Electra, named after the feisty daughter of cattle baron W.T. Waggoner, is located in the western edge of Wichita County. The Waggoners were pioneers in the area when they established their cattle headquarters here in 1878. Their property almost completely surrounded the original town site. Confusion over the delivery of mail to the Waggoner post office and the name of the town, Beaver Switch for nearby Beaver Creek, led residents in 1902 to circulate a petition changing the name of the city to Electra in honor of Electra Waggoner. The town site opened in October 1907. In 1911 an oil company leased a tract of land from W.T. and the famous North Texas Oil boom was begun as fortune seekers came to stake their claims.
Today, Electra continues its agricultural and oil impact in North Texas. Farm and ranch land surrounds the town and most every field is punctuated with an oil well. Manufacturing is another strong economic force to the city.
An industrious and enthusiastic city government and school system make Electra an exciting city to live in and raise a family. A progressive hospital offering a plethora of services, a physician clinic, family practitioners, internist and general surgeon assure the best of healthcare services not found in many small cities.

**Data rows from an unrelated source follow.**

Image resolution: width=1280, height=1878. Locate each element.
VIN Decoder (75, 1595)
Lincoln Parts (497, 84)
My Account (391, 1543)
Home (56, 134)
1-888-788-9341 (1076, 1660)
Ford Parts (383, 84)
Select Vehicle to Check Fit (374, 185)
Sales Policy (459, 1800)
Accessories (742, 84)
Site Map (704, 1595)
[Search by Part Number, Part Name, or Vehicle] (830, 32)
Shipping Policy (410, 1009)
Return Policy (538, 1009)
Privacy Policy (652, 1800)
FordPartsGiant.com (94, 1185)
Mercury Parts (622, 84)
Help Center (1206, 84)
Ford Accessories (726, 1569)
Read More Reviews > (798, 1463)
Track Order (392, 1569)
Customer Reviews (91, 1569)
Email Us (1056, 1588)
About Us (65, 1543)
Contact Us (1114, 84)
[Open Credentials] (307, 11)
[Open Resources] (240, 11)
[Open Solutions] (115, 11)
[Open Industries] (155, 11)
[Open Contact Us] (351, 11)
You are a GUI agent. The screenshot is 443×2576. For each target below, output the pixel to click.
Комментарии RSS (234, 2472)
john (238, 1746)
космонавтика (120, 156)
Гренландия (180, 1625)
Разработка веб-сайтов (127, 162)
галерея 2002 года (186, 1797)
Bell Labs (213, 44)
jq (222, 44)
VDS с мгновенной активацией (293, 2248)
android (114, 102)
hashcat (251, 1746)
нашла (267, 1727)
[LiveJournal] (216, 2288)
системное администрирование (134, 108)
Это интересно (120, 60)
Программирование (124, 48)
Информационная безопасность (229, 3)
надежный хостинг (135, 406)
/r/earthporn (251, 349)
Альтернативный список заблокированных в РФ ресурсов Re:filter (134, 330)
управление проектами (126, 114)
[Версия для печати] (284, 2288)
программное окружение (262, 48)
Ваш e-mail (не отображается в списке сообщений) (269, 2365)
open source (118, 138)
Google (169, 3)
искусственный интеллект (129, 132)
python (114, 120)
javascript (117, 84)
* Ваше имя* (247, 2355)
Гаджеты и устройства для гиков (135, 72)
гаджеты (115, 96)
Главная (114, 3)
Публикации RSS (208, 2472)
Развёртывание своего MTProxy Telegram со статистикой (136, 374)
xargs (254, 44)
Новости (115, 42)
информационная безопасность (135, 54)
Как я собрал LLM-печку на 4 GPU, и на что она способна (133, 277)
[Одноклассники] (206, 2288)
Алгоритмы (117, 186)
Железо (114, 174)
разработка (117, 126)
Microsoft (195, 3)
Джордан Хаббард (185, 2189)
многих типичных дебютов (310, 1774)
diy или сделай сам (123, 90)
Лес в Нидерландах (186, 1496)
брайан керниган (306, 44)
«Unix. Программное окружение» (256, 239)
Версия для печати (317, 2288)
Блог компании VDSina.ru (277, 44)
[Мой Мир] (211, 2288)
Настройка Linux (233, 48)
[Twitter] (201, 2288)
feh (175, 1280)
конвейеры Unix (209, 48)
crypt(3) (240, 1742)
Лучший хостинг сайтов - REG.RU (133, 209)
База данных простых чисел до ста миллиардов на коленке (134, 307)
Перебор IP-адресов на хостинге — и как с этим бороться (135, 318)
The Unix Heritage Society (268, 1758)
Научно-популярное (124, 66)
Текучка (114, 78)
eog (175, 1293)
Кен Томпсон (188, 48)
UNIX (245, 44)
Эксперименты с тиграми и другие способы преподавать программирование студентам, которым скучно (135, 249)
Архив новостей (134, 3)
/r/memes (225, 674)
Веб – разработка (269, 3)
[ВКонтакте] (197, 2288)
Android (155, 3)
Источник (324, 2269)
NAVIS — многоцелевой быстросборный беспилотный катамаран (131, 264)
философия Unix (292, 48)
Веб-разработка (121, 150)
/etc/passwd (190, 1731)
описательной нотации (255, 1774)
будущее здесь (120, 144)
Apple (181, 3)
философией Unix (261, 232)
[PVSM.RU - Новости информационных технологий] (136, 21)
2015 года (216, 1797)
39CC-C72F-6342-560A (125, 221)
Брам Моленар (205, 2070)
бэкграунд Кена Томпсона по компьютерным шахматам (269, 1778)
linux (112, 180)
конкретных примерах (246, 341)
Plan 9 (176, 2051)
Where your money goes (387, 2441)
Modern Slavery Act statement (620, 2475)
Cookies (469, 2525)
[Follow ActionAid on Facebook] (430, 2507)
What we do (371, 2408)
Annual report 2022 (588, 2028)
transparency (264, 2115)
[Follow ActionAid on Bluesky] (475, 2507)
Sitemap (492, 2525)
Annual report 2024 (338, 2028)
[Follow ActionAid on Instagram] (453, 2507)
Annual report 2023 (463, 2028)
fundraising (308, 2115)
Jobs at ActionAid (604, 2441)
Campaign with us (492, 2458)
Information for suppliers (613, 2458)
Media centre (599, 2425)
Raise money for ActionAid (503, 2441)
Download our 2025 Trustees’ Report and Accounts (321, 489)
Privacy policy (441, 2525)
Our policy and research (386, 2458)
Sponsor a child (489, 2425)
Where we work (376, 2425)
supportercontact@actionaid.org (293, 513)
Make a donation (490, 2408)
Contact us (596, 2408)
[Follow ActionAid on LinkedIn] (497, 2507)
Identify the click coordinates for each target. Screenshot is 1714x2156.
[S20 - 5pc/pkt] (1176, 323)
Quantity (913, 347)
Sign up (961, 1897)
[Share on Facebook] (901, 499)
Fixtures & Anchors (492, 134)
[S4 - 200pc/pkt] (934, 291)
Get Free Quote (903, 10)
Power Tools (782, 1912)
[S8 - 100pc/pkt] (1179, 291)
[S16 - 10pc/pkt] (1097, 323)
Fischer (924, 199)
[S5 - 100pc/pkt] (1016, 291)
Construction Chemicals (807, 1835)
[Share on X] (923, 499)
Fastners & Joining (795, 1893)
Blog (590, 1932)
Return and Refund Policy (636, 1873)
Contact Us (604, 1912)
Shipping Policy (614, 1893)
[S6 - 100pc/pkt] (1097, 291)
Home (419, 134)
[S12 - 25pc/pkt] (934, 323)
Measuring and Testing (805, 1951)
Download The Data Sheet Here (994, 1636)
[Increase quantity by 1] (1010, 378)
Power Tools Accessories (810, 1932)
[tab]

The Electra Board of Trade, organized in 1908, became the Electra Chamber of Commerce in 1921. Today, the Chamber is extremely active. The annual Electra Goat Barbecue is one of the busiest and most exciting events hosted by the Chamber. There are also the annual homecoming events, semi annual City Wide Garage Sales, Scarecrow Festival, and an annual visit from Santa Claus. Restoration of the historic Grand Theatre built in 1919 is underway as a citywide project.
For over 100 years Electra has been a vibrant community rich in history and ripe in personality and was designated a Main Street City in 1998 and a National Main Street City in 2000.